TO DO: Could you express every line of the items below as a Markdown table with a "Row" column numbering each row and a "Line" column holding the line itself, leaving out blank lines?

Rows showing where targets appear:
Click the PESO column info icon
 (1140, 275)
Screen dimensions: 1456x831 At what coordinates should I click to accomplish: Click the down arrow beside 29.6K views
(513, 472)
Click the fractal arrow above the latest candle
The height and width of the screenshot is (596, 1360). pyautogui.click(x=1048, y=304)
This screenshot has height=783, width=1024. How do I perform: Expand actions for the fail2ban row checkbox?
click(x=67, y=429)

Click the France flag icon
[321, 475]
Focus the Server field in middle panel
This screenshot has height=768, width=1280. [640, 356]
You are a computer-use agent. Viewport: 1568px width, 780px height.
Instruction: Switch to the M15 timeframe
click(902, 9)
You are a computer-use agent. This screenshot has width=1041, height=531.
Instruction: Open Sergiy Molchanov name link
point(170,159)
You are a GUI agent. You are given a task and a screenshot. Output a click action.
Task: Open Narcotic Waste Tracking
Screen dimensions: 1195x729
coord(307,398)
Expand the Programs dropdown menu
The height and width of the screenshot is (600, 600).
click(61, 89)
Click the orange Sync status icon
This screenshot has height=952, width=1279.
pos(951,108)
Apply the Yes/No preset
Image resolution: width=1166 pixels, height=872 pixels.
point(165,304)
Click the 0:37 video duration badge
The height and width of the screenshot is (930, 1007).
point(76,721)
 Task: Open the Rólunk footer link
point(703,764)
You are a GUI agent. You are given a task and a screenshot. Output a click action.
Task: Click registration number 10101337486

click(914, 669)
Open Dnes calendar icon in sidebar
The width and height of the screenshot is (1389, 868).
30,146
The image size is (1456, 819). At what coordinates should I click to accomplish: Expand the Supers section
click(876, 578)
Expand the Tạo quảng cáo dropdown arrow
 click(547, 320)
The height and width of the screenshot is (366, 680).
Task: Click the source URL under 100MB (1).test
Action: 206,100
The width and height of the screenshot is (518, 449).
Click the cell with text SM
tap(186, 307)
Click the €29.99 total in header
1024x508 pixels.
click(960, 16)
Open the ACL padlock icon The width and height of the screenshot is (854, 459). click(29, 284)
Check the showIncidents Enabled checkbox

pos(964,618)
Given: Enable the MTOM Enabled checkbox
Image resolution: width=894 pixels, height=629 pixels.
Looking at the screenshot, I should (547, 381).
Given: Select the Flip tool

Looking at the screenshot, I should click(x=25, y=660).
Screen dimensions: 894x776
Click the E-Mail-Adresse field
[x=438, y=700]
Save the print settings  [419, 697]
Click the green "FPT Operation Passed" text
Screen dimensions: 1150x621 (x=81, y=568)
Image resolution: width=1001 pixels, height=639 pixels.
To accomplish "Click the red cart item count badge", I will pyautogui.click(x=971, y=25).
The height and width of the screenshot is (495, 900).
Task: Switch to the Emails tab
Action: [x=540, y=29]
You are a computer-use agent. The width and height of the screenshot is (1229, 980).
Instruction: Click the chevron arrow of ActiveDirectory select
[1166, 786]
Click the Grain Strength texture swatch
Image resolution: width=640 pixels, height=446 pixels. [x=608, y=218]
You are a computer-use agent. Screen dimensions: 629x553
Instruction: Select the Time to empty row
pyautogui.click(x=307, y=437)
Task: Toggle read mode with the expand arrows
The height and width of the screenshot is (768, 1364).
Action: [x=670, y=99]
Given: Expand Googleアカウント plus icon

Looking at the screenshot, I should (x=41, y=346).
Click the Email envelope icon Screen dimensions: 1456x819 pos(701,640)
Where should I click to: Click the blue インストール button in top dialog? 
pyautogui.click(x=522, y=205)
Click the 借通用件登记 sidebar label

SOLUTION TO THE EXERCISE:
| Row | Line |
|---|---|
| 1 | Click the PESO column info icon |
| 2 |  (1140, 275) |
| 3 | Screen dimensions: 1456x831 At what coordinates should I click to accomplish: Click the down arrow beside 29.6K views |
| 4 | (513, 472) |
| 5 | Click the fractal arrow above the latest candle |
| 6 | The height and width of the screenshot is (596, 1360). pyautogui.click(x=1048, y=304) |
| 7 | This screenshot has height=783, width=1024. How do I perform: Expand actions for the fail2ban row checkbox? |
| 8 | click(x=67, y=429) |
| 9 | Click the France flag icon |
| 10 | [321, 475] |
| 11 | Focus the Server field in middle panel |
| 12 | This screenshot has height=768, width=1280. [640, 356] |
| 13 | You are a computer-use agent. Viewport: 1568px width, 780px height. |
| 14 | Instruction: Switch to the M15 timeframe |
| 15 | click(902, 9) |
| 16 | You are a computer-use agent. This screenshot has width=1041, height=531. |
| 17 | Instruction: Open Sergiy Molchanov name link |
| 18 | point(170,159) |
| 19 | You are a GUI agent. You are given a task and a screenshot. Output a click action. |
| 20 | Task: Open Narcotic Waste Tracking |
| 21 | Screen dimensions: 1195x729 |
| 22 | coord(307,398) |
| 23 | Expand the Programs dropdown menu |
| 24 | The height and width of the screenshot is (600, 600). |
| 25 | click(61, 89) |
| 26 | Click the orange Sync status icon |
| 27 | This screenshot has height=952, width=1279. |
| 28 | pos(951,108) |
| 29 | Apply the Yes/No preset |
| 30 | Image resolution: width=1166 pixels, height=872 pixels. |
| 31 | point(165,304) |
| 32 | Click the 0:37 video duration badge |
| 33 | The height and width of the screenshot is (930, 1007). |
| 34 | point(76,721) |
| 35 |  Task: Open the Rólunk footer link |
| 36 | point(703,764) |
| 37 | You are a GUI agent. You are given a task and a screenshot. Output a click action. |
| 38 | Task: Click registration number 10101337486 |
| 39 | click(914, 669) |
| 40 | Open Dnes calendar icon in sidebar |
| 41 | The width and height of the screenshot is (1389, 868). |
| 42 | 30,146 |
| 43 | The image size is (1456, 819). At what coordinates should I click to accomplish: Expand the Supers section |
| 44 | click(876, 578) |
| 45 | Expand the Tạo quảng cáo dropdown arrow |
| 46 |  click(547, 320) |
| 47 | The height and width of the screenshot is (366, 680). |
| 48 | Task: Click the source URL under 100MB (1).test |
| 49 | Action: 206,100 |
| 50 | The width and height of the screenshot is (518, 449). |
| 51 | Click the cell with text SM |
| 52 | tap(186, 307) |
| 53 | Click the €29.99 total in header |
| 54 | 1024x508 pixels. |
| 55 | click(960, 16) |
| 56 | Open the ACL padlock icon The width and height of the screenshot is (854, 459). click(29, 284) |
| 57 | Check the showIncidents Enabled checkbox |
| 58 | pos(964,618) |
| 59 | Given: Enable the MTOM Enabled checkbox |
| 60 | Image resolution: width=894 pixels, height=629 pixels. |
| 61 | Looking at the screenshot, I should (547, 381). |
| 62 | Given: Select the Flip tool |
| 63 | Looking at the screenshot, I should click(x=25, y=660). |
| 64 | Screen dimensions: 894x776 |
| 65 | Click the E-Mail-Adresse field |
| 66 | [x=438, y=700] |
| 67 | Save the print settings  [419, 697] |
| 68 | Click the green "FPT Operation Passed" text |
| 69 | Screen dimensions: 1150x621 (x=81, y=568) |
| 70 | Image resolution: width=1001 pixels, height=639 pixels. |
| 71 | To accomplish "Click the red cart item count badge", I will pyautogui.click(x=971, y=25). |
| 72 | The height and width of the screenshot is (495, 900). |
| 73 | Task: Switch to the Emails tab |
| 74 | Action: [x=540, y=29] |
| 75 | You are a computer-use agent. The width and height of the screenshot is (1229, 980). |
| 76 | Instruction: Click the chevron arrow of ActiveDirectory select |
| 77 | [1166, 786] |
| 78 | Click the Grain Strength texture swatch |
| 79 | Image resolution: width=640 pixels, height=446 pixels. [x=608, y=218] |
| 80 | You are a computer-use agent. Screen dimensions: 629x553 |
| 81 | Instruction: Select the Time to empty row |
| 82 | pyautogui.click(x=307, y=437) |
| 83 | Task: Toggle read mode with the expand arrows |
| 84 | The height and width of the screenshot is (768, 1364). |
| 85 | Action: [x=670, y=99] |
| 86 | Given: Expand Googleアカウント plus icon |
| 87 | Looking at the screenshot, I should (x=41, y=346). |
| 88 | Click the Email envelope icon Screen dimensions: 1456x819 pos(701,640) |
| 89 | Where should I click to: Click the blue インストール button in top dialog?  |
| 90 | pyautogui.click(x=522, y=205) |
| 91 | Click the 借通用件登记 sidebar label |